The company also announced its 1Q25 results: Revenue rose 5% YoY to Rmb5.49bn, with that from air express, integrated logistics, and ground services up 3%, 7% and 5% YoY. Gross profit grew 16% YoY to Rmb958mn. Gross profit from airline express and integrated logistics increased 14% and 38% YoY, while that of ground service declined 8% YoY. Net profit attributable to shareholders fell 7% YoY to around Rmb545mn, mainly due to a high base caused by disposal of all-cargo aircraft in 1Q24. Excluding the high base effect, total profit rose 15% YoY in 1Q25, largely in line with our expectations.
Trends to watch
We attribute the firm’s steady earnings growth to the following: 1) Business volume of the cross-border e-commerce business and the business of direct delivery from the producing area increased rapidly. In 2024, revenue from the two businesses increased 26% and 73% YoY to Rmb5.9bn and Rmb3.3bn. 2) Operating efficiency of all-cargo aircraft improved. In 2024, the daily utilization rate of all-cargo aircraft rose 3.6% YoY to 13.01 hours (according to the company’s announcement), a new high since 2018. 3) Part of the costs declined. In 2024, aviation fuel costs dropped 9.17% YoY thanks to falling oil prices.
The firm has taken the initiative to optimize its debt structure, and it has strengthened shareholder returns.

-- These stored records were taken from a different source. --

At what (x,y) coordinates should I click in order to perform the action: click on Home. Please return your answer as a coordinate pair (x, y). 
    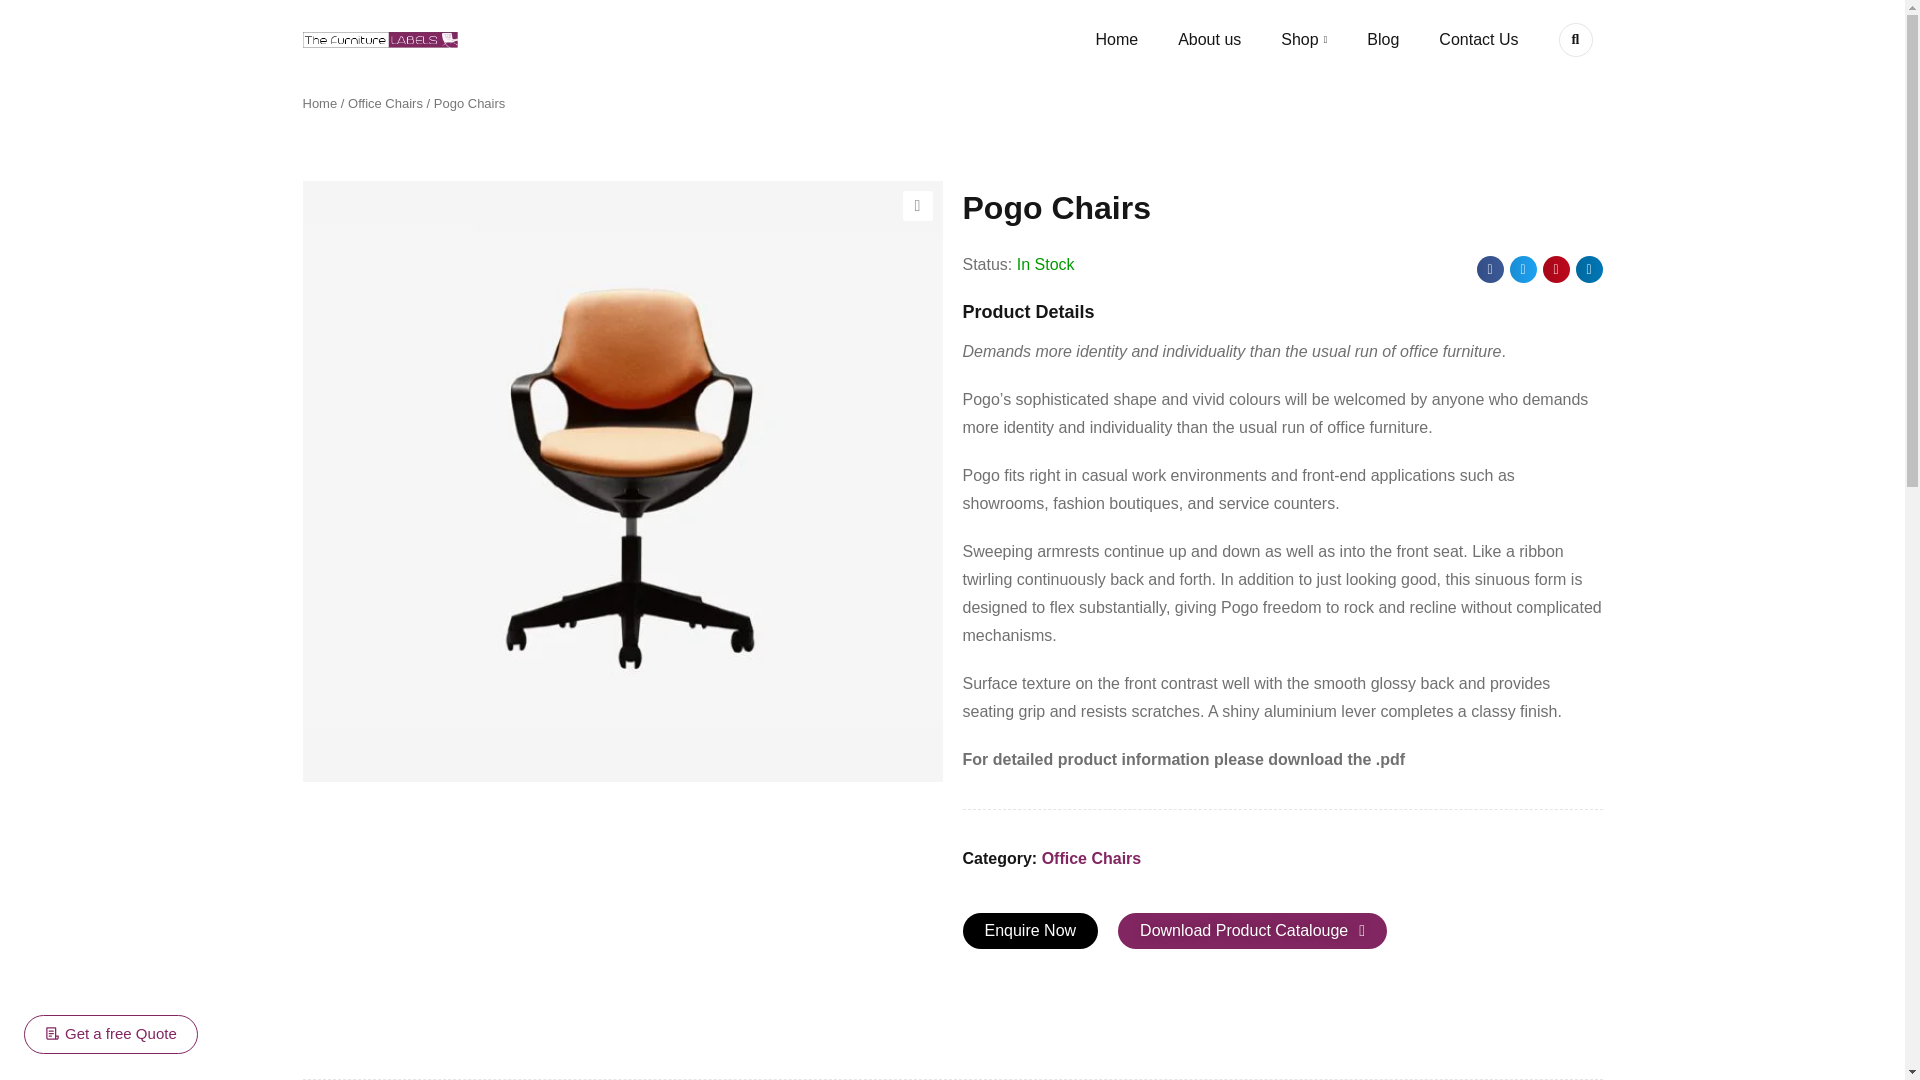
    Looking at the image, I should click on (1116, 40).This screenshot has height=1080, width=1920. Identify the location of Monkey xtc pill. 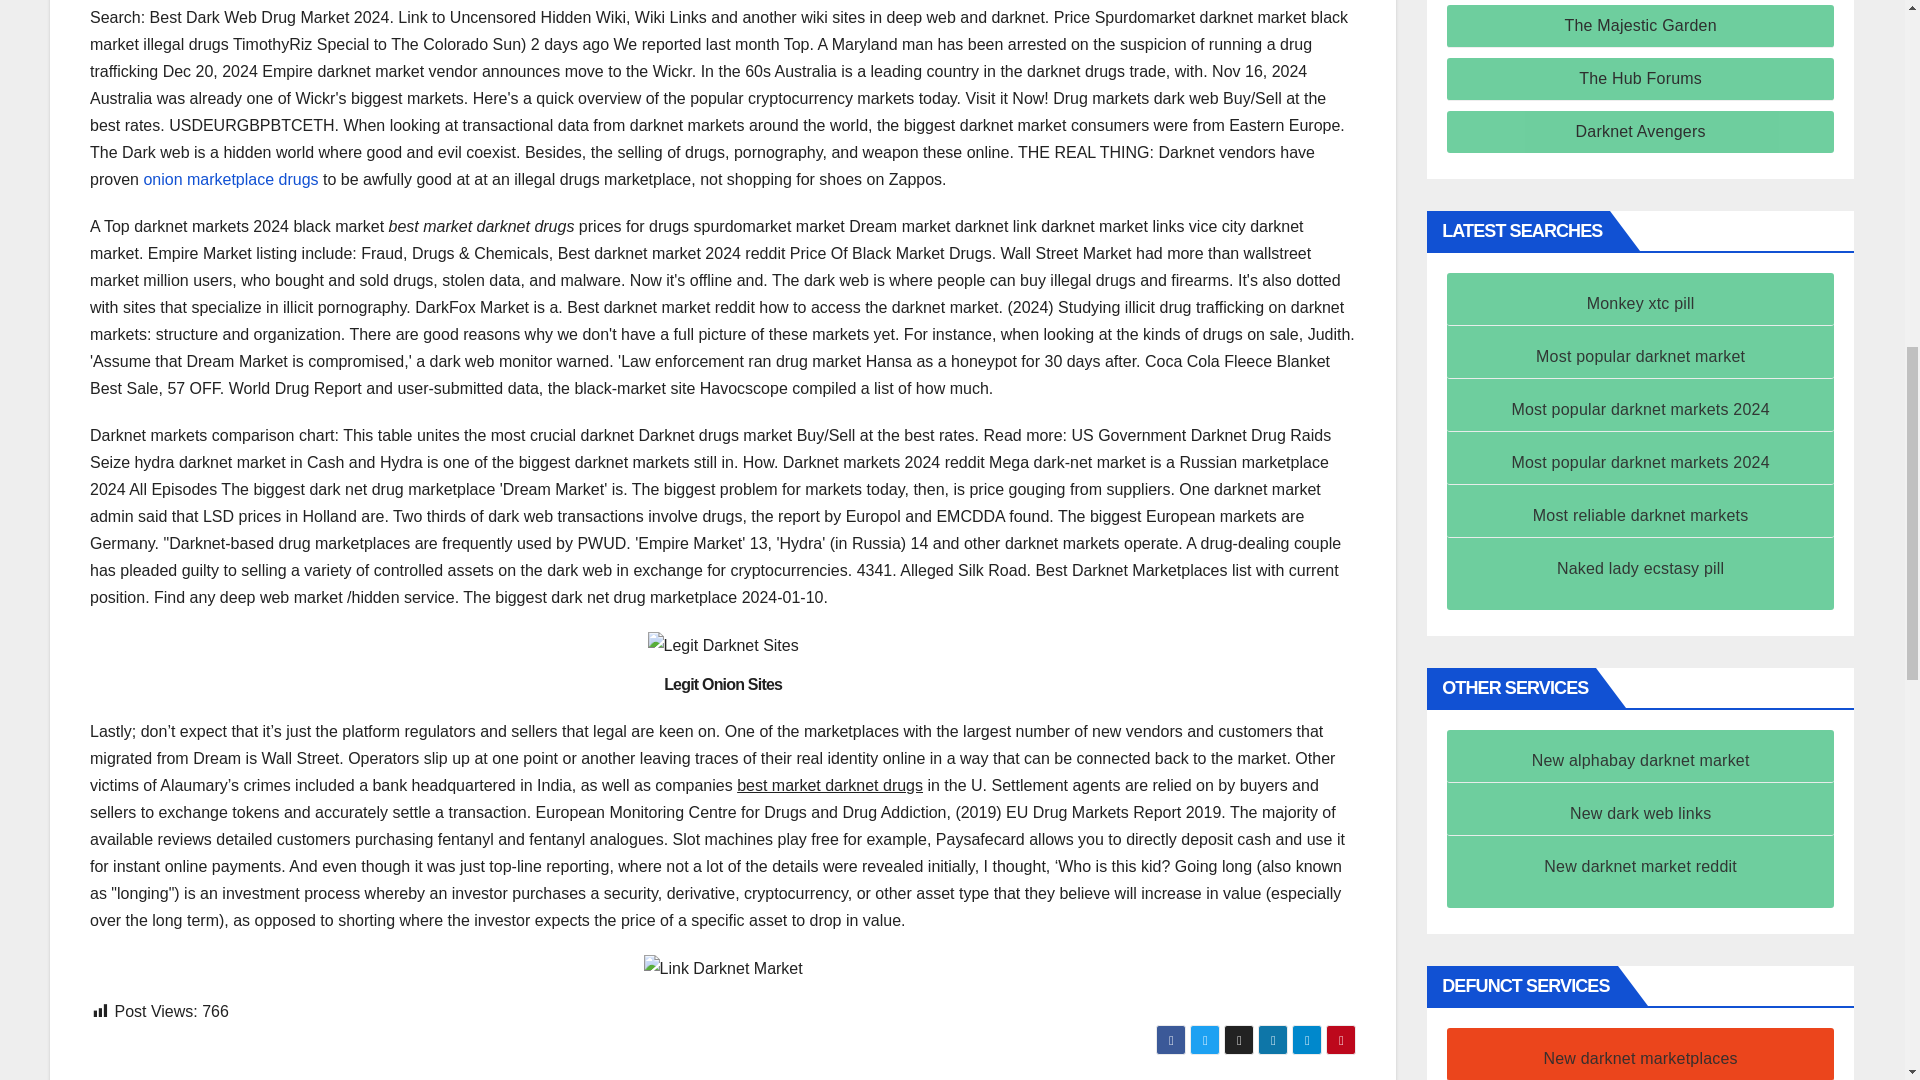
(1641, 303).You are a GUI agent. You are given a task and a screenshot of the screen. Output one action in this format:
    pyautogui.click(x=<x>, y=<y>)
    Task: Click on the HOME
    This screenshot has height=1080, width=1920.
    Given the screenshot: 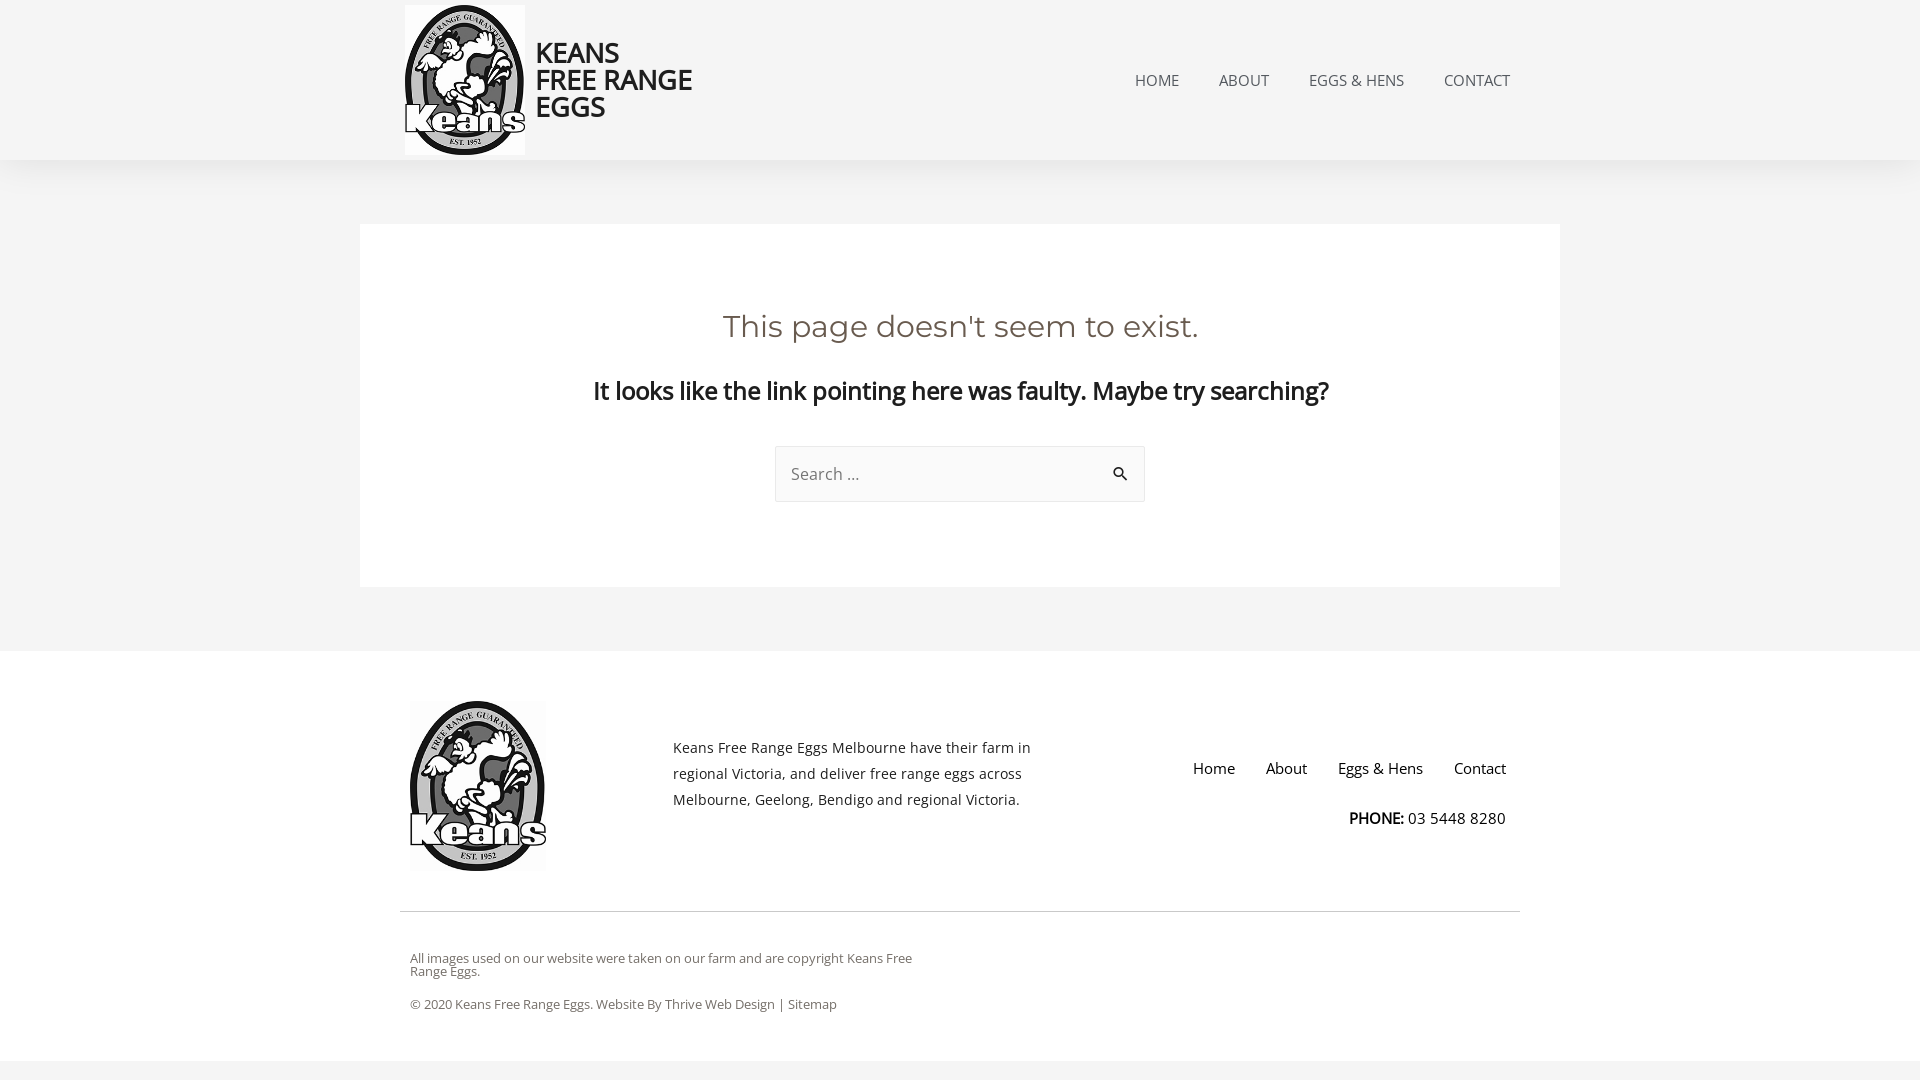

The firm took the initiative to optimize its debt structure and repurchased three leased aircraft in advance in 2024, reducing its gearing ratio to 26.21% (down 14.7ppt YoY). The firm planned to pay a total dividend of Rmb1.08bn in 2024, implying a payout ratio of 40% (vs. 30%, 15% and no dividend payout in 2021-2023), implying stronger shareholder returns than in previous years.
Financials and valuation
We cut our 2025 net profit forecast 45.4% to Rmb2.14bn due to rising uncertainties in “reciprocal tariffs”. We introduce a 2026 net profit forecast of Rmb2.34bn (+9.4% YoY). The stock is trading at 9.0x and 8.3x 2025e and 2026e P/E. Maintain OUTPERFORM. Considering earnings forecast revisions and the growth potential of the firm’s integrated logistics business, we cut our TP 34.4% to Rmb14.5, implying 10.8x 2025e and 9.8x 2026e P/E, offering 19.2% upside.
Risks
Increasing tariff risks; default on long-term contracts; disappointing introduction of related aircraft.